Generation Utøya fait le portrait de quatre jeunes femmes qui ont toutes survécu à l’attaque terroriste d’Utøya en 2011. Chacune se bat pour les valeurs auxquelles elle croit. Elles ont été témoins de l’exécution de leurs amis par le terroriste, et luttent aujourd’hui contre le stress post-traumatique et l’angoisse. Mais elles ont choisi d’affronter la peur et de faire face à la haine avec un engagement fort dans la politique et le bénévolat.

Generation Utøya
Norvège, 2021
De Aslaug Holm et Sigve Endresen

Durée : 1h40

Sortie : –

Note :

APRÈS LA TEMPÊTE

La tragédie d’Utøya, avec le massacre perpétré en 2011 par le terroriste d’extrême-droite Anders Behring Breivik, a déjà été examinée de diverses manières par le cinéma norvégien. Utoya, 22 Juillet de Erik Poppe est une fiction qui se déroule pendant cette tragédie, et dont le parti-pris politique est de donner un visage aux victimes, d’être auprès d’elles durant tout un plan-séquence, tandis que le terroriste reste hors du cadre. Reconstructing Utøya de Carl Javer est, lui, un documentaire sur l’après, dans lequel des survivant.e.s partagent leurs souvenirs dans un studio, à travers un dispositif expérimental de distanciation où les protagonistes vont être amené.e.s à recréer ce qui s’est déroulé pendant le drame. Le point de vue de Generation Utøya, qui vient d’être dévoilé au Festival Hot Docs, est encore différent : c’est également un documentaire, mais celui-ci raconte la vie et la réinsertion concrètes de plusieurs survivantes, alors qu’on commémorera cet été les dix ans du drame.

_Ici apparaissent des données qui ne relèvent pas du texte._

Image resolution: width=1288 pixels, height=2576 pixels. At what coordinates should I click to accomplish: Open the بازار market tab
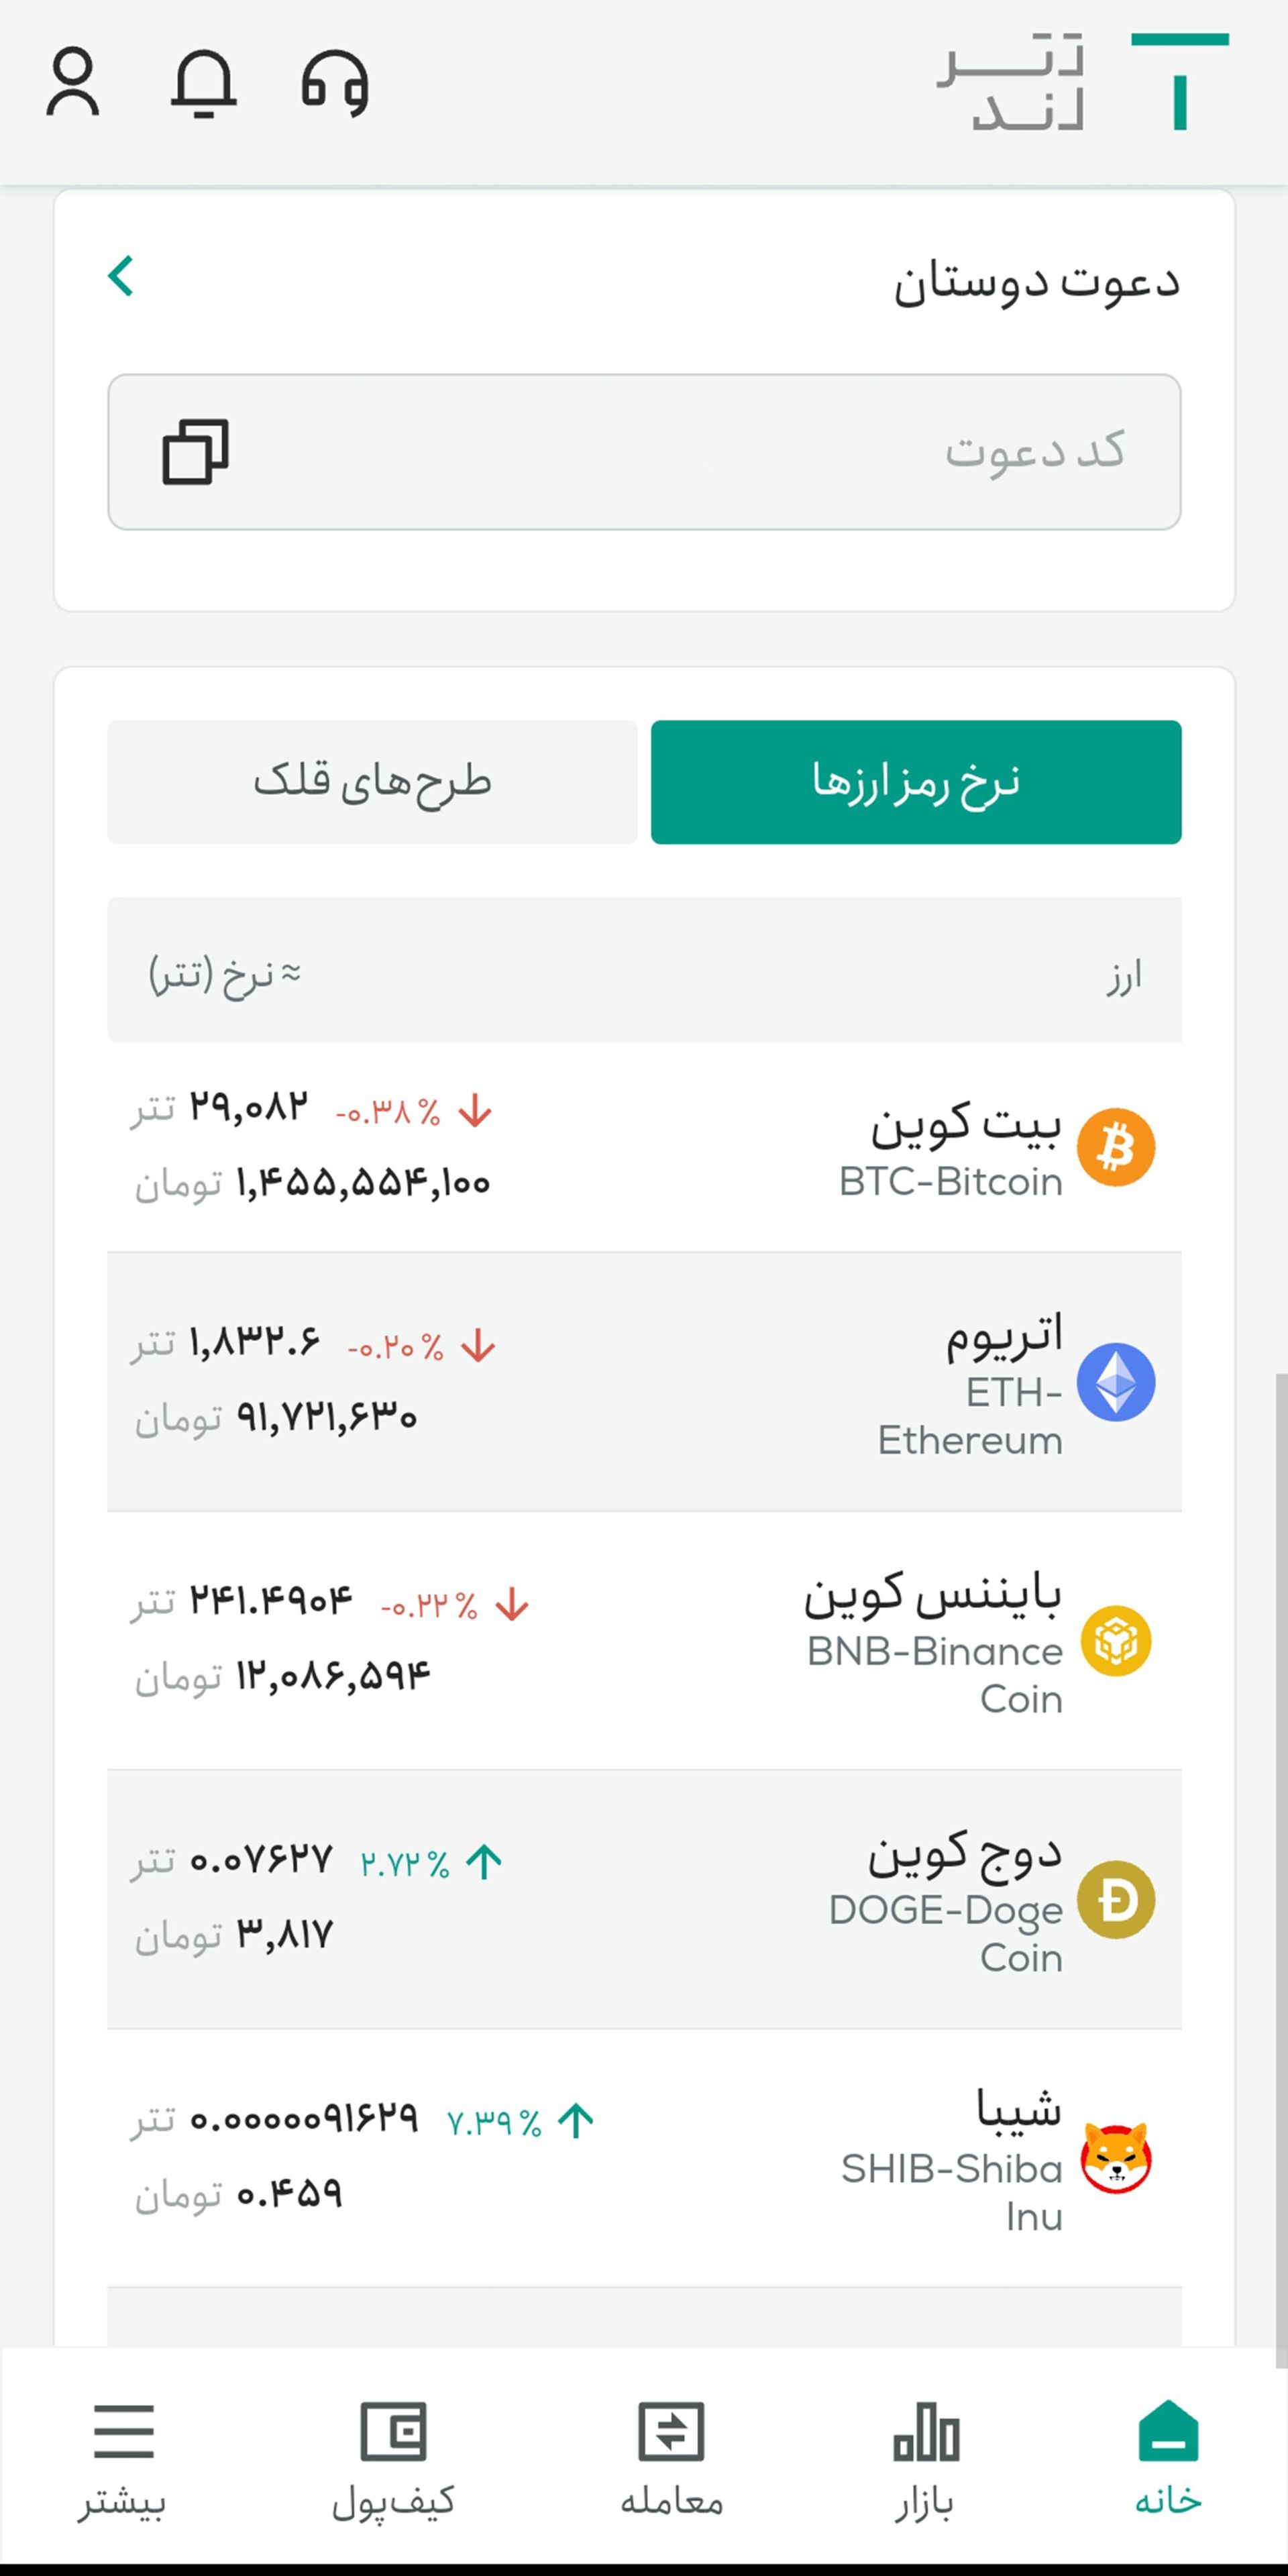[x=925, y=2458]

Dans un premier temps, comme on peut s’y attendre, Generation Utøya se penche de manière poignante sur les conséquences traumatiques d’une telle histoire. On revient sur l’île, on évoque des souvenirs heureux, d’autres terrorisants. Quels effets, des années plus tard, sur la psychologie ? Quels effets sur les convictions des personnes attaquées ? Il ne faut pas oublier que ce qui s’est passé à Utøya est un attentat politique, visant spécifiquement un camp organisé par la Ligue des jeunes travaillistes du Parti travailliste norvégien. Le film s’intitule Generation Utøya, et ce n’est pas qu’un slogan vide. Il raconte comment l’on peut perdre la vie pour des convictions politiques – quand bien même celles-ci seraient progressistes et pacifiques. Mais il raconte aussi l’impact sur une génération et sa volonté politique de continuer le combat.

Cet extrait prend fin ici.